Teks yang Diberikan:

• • • • •

Kuliah di Jurusan Hubungan Internasional memperluas wacana saya mengenai perjuangan pekerja migran Internasional. kompleksitas perjalanan para tenaga kerja Indonesia hingga berbagai permasalahan yang dihadapi –kemudian menjadi masalah bilateral Indonesia dengan negara lain- sering menjadi diskusi rutin kami dalam kelas bahkan obrolan ketika ‘ngopi’ di pinggir jalan. berbagai teori menjadi mata pisau untuk melihat sudut pandang permasalahan tenaga kerja dan memikirkan solusinya. Selama ini saya banyak belajar dari buku, artikel, hingga pemberitaan oleh media. Sebagai akademisi, saya mempunyai tugas untuk memikirkan bagaimana diplomasi yang tepat demi memperjuangkan hak buruh migran diseluruh wilayah kerja di luar negeri.
***
Hingga suatu malam saya benar-benar terperangah dengan kisah buruh migran diluar negeri. Pada pertengahan Februari lalu, saya sedang berada Bandara Internasional Adisutjipto Yogyakarta karena sebuah urusan. Selepas hal tersebut saya hendak pulang dengan menggunakan sepeda motor. Namun hujan masih deras begitu awet sehingga mengharuskan saya menunggu hingga reda. Saya duduk disalah satu kursi di ruang tunggu. Selagi tengah asyik dengan Handphone, seorang perempuan yang membawa koper dan tas ransel menghampiri saya. Wanita ini meminta bantuan pada saya untuk meminjam pulsa agar dapat menghubungi teman yang hendak menjemputnya. ia tidak menemukan counter pulsa di sekitar bandara yang menjual kartu perdana. Sehingga ia kesulitan. perhatian saya saat pertama kali melihatnya tertuju pada tangannya yang tengah menggenggam sebuah gadget merk terkenal, namun mengapa tidak dapat digunakan untuk telfon maupun SMS.

• • • • •

Soal yang Dikerjakan:
a) Menurut teks di atas, di manakah penulis berada pada pertengahan Februari?
b) Kutiplah dari teks di atas bagian yang diawali dengan "Kuliah di Jurusan" dan berlanjut hingga "di luar negeri.".

Data yang Ditampilkan:

• • • • •

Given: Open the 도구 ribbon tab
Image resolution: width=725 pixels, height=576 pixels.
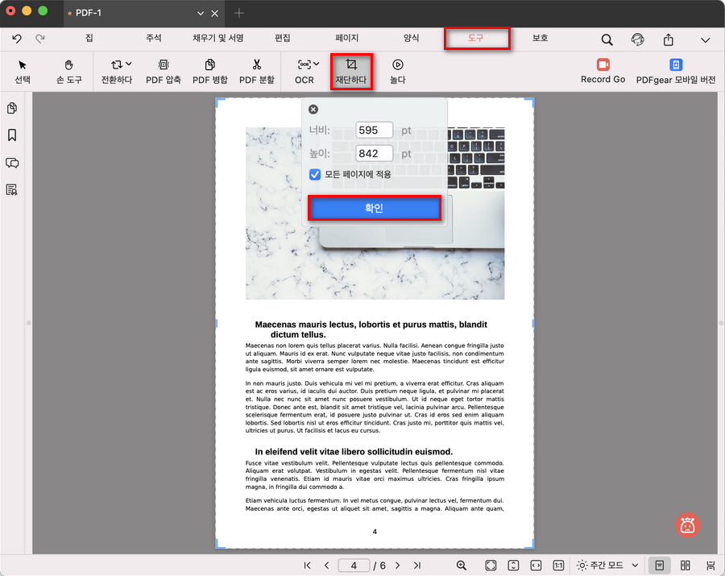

• • • • •

Daftar Jawaban:
a) Di Bandara Internasional Adisutjipto Yogyakarta.

b)
Kuliah di Jurusan Hubungan Internasional memperluas wacana saya mengenai perjuangan pekerja migran Internasional. kompleksitas perjalanan para tenaga kerja Indonesia hingga berbagai permasalahan yang dihadapi –kemudian menjadi masalah bilateral Indonesia dengan negara lain- sering menjadi diskusi rutin kami dalam kelas bahkan obrolan ketika ‘ngopi’ di pinggir jalan. berbagai teori menjadi mata pisau untuk melihat sudut pandang permasalahan tenaga kerja dan memikirkan solusinya. Selama ini saya banyak belajar dari buku, artikel, hingga pemberitaan oleh media. Sebagai akademisi, saya mempunyai tugas untuk memikirkan bagaimana diplomasi yang tepat demi memperjuangkan hak buruh migran diseluruh wilayah kerja di luar negeri.